- [GIVEN EXERCISE]: Could you render all of the lines below as a numbered list, leaving out any blank lines?

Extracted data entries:
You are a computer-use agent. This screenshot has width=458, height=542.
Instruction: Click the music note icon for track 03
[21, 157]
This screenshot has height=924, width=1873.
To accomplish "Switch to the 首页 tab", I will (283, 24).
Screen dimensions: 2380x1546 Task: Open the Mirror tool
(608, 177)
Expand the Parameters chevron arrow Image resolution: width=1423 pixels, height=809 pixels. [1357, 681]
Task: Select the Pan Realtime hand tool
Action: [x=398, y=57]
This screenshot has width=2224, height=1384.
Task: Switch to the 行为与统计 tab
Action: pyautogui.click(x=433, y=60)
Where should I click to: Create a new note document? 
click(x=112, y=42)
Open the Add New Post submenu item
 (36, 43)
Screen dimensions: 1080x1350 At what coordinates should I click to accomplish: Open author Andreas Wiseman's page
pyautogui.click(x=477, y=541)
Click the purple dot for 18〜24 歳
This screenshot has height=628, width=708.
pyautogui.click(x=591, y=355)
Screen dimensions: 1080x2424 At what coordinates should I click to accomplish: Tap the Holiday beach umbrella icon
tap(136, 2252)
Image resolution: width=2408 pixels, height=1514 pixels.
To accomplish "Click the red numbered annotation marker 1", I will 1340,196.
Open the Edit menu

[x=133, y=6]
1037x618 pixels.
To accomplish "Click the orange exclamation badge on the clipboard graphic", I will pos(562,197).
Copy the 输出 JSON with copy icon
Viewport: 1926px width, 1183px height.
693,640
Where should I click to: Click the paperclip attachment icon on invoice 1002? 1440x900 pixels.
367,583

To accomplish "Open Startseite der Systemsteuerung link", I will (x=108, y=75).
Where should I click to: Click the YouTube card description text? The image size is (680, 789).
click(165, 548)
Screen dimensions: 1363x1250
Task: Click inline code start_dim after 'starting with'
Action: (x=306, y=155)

- [RESPONSE TO THIS EXERCISE]:
1. You are a computer-use agent. This screenshot has width=458, height=542.
2. Instruction: Click the music note icon for track 03
3. [21, 157]
4. This screenshot has height=924, width=1873.
5. To accomplish "Switch to the 首页 tab", I will (283, 24).
6. Screen dimensions: 2380x1546 Task: Open the Mirror tool
7. (608, 177)
8. Expand the Parameters chevron arrow Image resolution: width=1423 pixels, height=809 pixels. [1357, 681]
9. Task: Select the Pan Realtime hand tool
10. Action: [x=398, y=57]
11. This screenshot has width=2224, height=1384.
12. Task: Switch to the 行为与统计 tab
13. Action: pyautogui.click(x=433, y=60)
14. Where should I click to: Create a new note document? 
15. click(x=112, y=42)
16. Open the Add New Post submenu item
17.  (36, 43)
18. Screen dimensions: 1080x1350 At what coordinates should I click to accomplish: Open author Andreas Wiseman's page
19. pyautogui.click(x=477, y=541)
20. Click the purple dot for 18〜24 歳
21. This screenshot has height=628, width=708.
22. pyautogui.click(x=591, y=355)
23. Screen dimensions: 1080x2424 At what coordinates should I click to accomplish: Tap the Holiday beach umbrella icon
24. tap(136, 2252)
25. Image resolution: width=2408 pixels, height=1514 pixels.
26. To accomplish "Click the red numbered annotation marker 1", I will 1340,196.
27. Open the Edit menu
28. [x=133, y=6]
29. 1037x618 pixels.
30. To accomplish "Click the orange exclamation badge on the clipboard graphic", I will pos(562,197).
31. Copy the 输出 JSON with copy icon
32. Viewport: 1926px width, 1183px height.
33. 693,640
34. Where should I click to: Click the paperclip attachment icon on invoice 1002? 1440x900 pixels.
35. 367,583
36. To accomplish "Open Startseite der Systemsteuerung link", I will (x=108, y=75).
37. Where should I click to: Click the YouTube card description text? The image size is (680, 789).
38. click(165, 548)
39. Screen dimensions: 1363x1250
40. Task: Click inline code start_dim after 'starting with'
41. Action: (x=306, y=155)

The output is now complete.